--- EXERCISE ---
Under this line are the records; write out word for word the part that begins at the line containing "[Stanford / Ayasdi]" and ends at the line containing "[École Normale Supérieure]", and no more.

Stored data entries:
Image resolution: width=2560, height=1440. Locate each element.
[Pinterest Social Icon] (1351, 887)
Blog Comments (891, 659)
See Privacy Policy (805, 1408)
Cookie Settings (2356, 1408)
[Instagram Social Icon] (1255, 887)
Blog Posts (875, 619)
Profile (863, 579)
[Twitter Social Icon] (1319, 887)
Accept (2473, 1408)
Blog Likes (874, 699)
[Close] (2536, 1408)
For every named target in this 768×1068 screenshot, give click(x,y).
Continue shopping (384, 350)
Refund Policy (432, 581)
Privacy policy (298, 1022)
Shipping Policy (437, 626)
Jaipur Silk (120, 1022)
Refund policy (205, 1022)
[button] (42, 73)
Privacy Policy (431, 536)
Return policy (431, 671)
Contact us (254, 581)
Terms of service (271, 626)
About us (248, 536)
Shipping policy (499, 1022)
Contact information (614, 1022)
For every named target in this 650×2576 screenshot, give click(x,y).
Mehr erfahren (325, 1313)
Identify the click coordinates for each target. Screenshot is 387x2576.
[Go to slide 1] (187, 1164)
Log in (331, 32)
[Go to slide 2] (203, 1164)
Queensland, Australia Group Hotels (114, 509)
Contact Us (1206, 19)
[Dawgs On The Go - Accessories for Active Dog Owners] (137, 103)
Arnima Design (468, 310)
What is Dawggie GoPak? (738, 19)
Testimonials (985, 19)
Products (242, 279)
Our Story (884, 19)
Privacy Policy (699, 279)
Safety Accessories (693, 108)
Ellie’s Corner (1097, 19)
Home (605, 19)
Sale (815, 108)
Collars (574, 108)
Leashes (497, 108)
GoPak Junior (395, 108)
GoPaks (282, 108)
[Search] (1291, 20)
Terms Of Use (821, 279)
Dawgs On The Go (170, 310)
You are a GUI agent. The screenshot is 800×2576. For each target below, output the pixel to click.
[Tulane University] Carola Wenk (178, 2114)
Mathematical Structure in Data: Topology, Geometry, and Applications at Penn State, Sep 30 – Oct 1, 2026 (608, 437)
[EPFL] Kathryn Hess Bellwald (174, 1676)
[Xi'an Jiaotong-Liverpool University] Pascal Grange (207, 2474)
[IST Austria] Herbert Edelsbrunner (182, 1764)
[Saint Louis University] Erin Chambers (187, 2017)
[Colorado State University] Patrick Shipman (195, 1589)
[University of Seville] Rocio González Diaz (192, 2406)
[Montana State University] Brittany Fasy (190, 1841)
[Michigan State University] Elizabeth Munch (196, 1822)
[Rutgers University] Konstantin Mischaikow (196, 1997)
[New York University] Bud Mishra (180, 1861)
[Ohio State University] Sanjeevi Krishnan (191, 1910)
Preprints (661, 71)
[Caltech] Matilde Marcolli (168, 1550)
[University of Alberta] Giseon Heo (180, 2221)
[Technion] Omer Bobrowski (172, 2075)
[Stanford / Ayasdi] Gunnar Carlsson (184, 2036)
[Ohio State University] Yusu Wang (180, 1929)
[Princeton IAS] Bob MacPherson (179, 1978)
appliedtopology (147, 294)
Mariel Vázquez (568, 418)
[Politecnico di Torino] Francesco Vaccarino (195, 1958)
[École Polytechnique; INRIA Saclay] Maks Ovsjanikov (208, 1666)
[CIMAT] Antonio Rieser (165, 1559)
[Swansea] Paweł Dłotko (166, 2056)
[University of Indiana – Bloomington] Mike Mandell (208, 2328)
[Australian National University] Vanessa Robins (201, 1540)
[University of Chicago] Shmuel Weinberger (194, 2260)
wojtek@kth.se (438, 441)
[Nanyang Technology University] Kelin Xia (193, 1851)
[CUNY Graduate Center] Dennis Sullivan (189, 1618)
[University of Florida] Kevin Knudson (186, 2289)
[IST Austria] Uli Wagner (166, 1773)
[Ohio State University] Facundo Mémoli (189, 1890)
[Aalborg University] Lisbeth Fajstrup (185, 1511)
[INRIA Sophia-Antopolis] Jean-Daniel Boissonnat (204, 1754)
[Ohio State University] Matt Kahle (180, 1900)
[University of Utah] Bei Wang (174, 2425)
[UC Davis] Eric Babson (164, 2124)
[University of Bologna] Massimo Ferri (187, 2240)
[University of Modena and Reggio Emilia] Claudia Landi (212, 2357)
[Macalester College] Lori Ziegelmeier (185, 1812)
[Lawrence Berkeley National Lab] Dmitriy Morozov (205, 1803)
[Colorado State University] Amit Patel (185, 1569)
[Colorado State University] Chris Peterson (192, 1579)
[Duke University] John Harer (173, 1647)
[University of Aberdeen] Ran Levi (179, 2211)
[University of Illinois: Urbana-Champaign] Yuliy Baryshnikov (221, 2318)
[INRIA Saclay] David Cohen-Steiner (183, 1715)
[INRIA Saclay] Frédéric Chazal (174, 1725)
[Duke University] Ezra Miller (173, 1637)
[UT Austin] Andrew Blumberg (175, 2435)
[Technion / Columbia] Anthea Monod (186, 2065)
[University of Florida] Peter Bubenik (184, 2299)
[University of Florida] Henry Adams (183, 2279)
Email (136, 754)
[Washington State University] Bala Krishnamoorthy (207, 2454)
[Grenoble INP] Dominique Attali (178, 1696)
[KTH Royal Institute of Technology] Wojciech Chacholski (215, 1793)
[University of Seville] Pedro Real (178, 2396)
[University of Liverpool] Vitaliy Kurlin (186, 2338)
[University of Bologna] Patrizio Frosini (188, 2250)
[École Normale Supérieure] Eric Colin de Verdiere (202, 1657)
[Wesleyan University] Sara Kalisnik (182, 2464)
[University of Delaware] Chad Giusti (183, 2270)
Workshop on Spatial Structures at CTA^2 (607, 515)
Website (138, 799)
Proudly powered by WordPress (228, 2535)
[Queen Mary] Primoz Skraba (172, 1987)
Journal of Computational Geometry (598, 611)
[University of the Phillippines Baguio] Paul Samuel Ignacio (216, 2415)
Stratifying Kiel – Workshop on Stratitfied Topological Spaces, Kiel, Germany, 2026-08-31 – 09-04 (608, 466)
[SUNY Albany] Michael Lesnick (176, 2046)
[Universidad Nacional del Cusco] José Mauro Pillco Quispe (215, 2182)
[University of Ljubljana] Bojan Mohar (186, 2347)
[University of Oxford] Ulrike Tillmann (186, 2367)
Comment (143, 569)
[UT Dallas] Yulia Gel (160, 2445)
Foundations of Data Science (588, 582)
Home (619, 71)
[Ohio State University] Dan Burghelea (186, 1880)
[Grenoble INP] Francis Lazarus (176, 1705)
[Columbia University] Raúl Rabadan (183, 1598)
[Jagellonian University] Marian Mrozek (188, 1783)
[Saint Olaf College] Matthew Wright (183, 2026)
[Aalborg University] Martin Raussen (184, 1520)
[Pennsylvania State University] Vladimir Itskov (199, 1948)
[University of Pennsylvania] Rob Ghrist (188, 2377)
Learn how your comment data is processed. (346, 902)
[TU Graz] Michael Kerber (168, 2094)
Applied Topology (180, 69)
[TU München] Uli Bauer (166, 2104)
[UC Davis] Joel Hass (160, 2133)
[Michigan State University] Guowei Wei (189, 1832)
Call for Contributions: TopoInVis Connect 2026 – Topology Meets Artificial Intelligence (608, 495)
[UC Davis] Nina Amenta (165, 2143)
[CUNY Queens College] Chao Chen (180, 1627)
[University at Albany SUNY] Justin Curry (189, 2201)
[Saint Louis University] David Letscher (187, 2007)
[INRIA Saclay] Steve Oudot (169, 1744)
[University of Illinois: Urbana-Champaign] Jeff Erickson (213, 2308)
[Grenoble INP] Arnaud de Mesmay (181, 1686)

--- RESULT ---
[Stanford / Ayasdi] Gunnar Carlsson (184, 2036)
[Ohio State University] Yusu Wang (180, 1929)
[Princeton IAS] Bob MacPherson (179, 1978)
appliedtopology (147, 294)
Mariel Vázquez (568, 418)
[Politecnico di Torino] Francesco Vaccarino (195, 1958)
[École Polytechnique; INRIA Saclay] Maks Ovsjanikov (208, 1666)
[CIMAT] Antonio Rieser (165, 1559)
[Swansea] Paweł Dłotko (166, 2056)
[University of Indiana – Bloomington] Mike Mandell (208, 2328)
[Australian National University] Vanessa Robins (201, 1540)
[University of Chicago] Shmuel Weinberger (194, 2260)
wojtek@kth.se (438, 441)
[Nanyang Technology University] Kelin Xia (193, 1851)
[CUNY Graduate Center] Dennis Sullivan (189, 1618)
[University of Florida] Kevin Knudson (186, 2289)
[IST Austria] Uli Wagner (166, 1773)
[Ohio State University] Facundo Mémoli (189, 1890)
[Aalborg University] Lisbeth Fajstrup (185, 1511)
[INRIA Sophia-Antopolis] Jean-Daniel Boissonnat (204, 1754)
[Ohio State University] Matt Kahle (180, 1900)
[University of Utah] Bei Wang (174, 2425)
[UC Davis] Eric Babson (164, 2124)
[University of Bologna] Massimo Ferri (187, 2240)
[University of Modena and Reggio Emilia] Claudia Landi (212, 2357)
[Macalester College] Lori Ziegelmeier (185, 1812)
[Lawrence Berkeley National Lab] Dmitriy Morozov (205, 1803)
[Colorado State University] Amit Patel (185, 1569)
[Colorado State University] Chris Peterson (192, 1579)
[Duke University] John Harer (173, 1647)
[University of Aberdeen] Ran Levi (179, 2211)
[University of Illinois: Urbana-Champaign] Yuliy Baryshnikov (221, 2318)
[INRIA Saclay] David Cohen-Steiner (183, 1715)
[INRIA Saclay] Frédéric Chazal (174, 1725)
[Duke University] Ezra Miller (173, 1637)
[UT Austin] Andrew Blumberg (175, 2435)
[Technion / Columbia] Anthea Monod (186, 2065)
[University of Florida] Peter Bubenik (184, 2299)
[University of Florida] Henry Adams (183, 2279)
Email (136, 754)
[Washington State University] Bala Krishnamoorthy (207, 2454)
[Grenoble INP] Dominique Attali (178, 1696)
[KTH Royal Institute of Technology] Wojciech Chacholski (215, 1793)
[University of Seville] Pedro Real (178, 2396)
[University of Liverpool] Vitaliy Kurlin (186, 2338)
[University of Bologna] Patrizio Frosini (188, 2250)
[École Normale Supérieure] Eric Colin de Verdiere (202, 1657)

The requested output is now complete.